Table A5: Proportion of respondents affected as a result of alcohol related issues in the local area

In [1]:
from databaker.framework import *
import pandas as pd 

In [2]:
import requests
from cachecontrol import CacheControl
from cachecontrol.caches.file_cache import FileCache
from cachecontrol.heuristics import LastModified
from pathlib import Path

session = CacheControl(requests.Session(),
                       cache=FileCache('.cache'),
                       heuristic=LastModified())

sourceFolder = Path('in')
sourceFolder.mkdir(exist_ok=True)

inputURL = 'https://www.justice-ni.gov.uk/sites/default/files/publications/justice/ni-omnibus-survey-oct-2016-alcohol-drugs-tabular.xlsx'
inputFile = sourceFolder / 'ni-omnibus-survey-oct-2016-alcohol-drugs-tabular.xlsx'
response = session.get(inputURL)
with open(inputFile, 'wb') as f:
  f.write(response.content)

https://www.justice-ni.gov.uk/sites/default/files/publications/justice/ni-omnibus-survey-oct-2016-alcohol-drugs-tabular.xlsx

In [3]:
tab = loadxlstabs(inputFile, sheetids='Table A5')[0]

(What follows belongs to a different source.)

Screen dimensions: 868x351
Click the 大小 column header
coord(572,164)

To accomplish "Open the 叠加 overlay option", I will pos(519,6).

Loading in\ni-omnibus-survey-oct-2016-alcohol-drugs-tabular.xlsx which has size 191159 bytes
Table names: ['Table A5']


In [4]:
observations = tab.excel_ref('B5').expand(DOWN).expand(RIGHT).is_not_blank()

In [5]:
observations

{<B5 0.086>, <B8 946.0>, <B6 0.914>}

In [6]:
representatives = tab.excel_ref('A5').expand(DOWN).is_not_blank()
representatives

{<A6 'No'>, <A5 'Yes'>, <A11 '1. Results exclude "don\'t know" and refusals.'>, <A10 'Source: Northern Ireland Omnibus Survey, October 2016'>, <A8 'Unweighted base'>}

In [7]:
Dimensions = [
            HDim(representatives,'Respondents affected',DIRECTLY,LEFT),
            HDimConst('Measure Type', 'Percentage'),
            HDimConst('Unit','People')
            ]

In [8]:
c1 = ConversionSegment(observations, Dimensions, processTIMEUNIT=True)
# savepreviewhtml(c1)

In [9]:
new_table = c1.topandas()
new_table




Unnamed: 0,OBS,Respondents affected,Measure Type,Unit
0,0.086,Yes,Percentage,People
1,0.914,No,Percentage,People
2,946.0,Unweighted base,Percentage,People


In [10]:
new_table.columns = ['Response' if x=='OBS' else x for x in new_table.columns]

In [11]:
new_table.dtypes

Value                   float64
Respondents affected     object
Measure Type             object
Unit                     object
dtype: object

In [12]:
new_table.tail(5)

Unnamed: 0,Value,Respondents affected,Measure Type,Unit
0,0.086,Yes,Percentage,People
1,0.914,No,Percentage,People
2,946.0,Unweighted base,Percentage,People


In [13]:
new_table.head()

Unnamed: 0,Value,Respondents affected,Measure Type,Unit
0,0.086,Yes,Percentage,People
1,0.914,No,Percentage,People
2,946.0,Unweighted base,Percentage,People


In [14]:
new_table['Response'] = pd.to_numeric(new_table['Response'], errors='coerce')

In [15]:
new_table['Response'] = new_table['Response'].apply(str)

In [16]:
def user_perc(x,y):
    
    if str(x) == 'Unweighted base':
        return 'Number'
    else:
        return y
    
new_table['Measure Type'] = new_table.apply(lambda row: user_perc(row['Respondents affected'],row['Measure Type']), axis = 1)

In [17]:
new_table = new_table[['Respondents affected','Measure Type','Response','Unit']]

In [18]:
new_table.head(5)

Unnamed: 0,Respondents affected,Measure Type,Value,Unit
0,Yes,Percentage,0.086,People
1,No,Percentage,0.914,People
2,Unweighted base,Number,946.0,People


In [19]:
destinationFolder = Path('out')
destinationFolder.mkdir(exist_ok=True, parents=True)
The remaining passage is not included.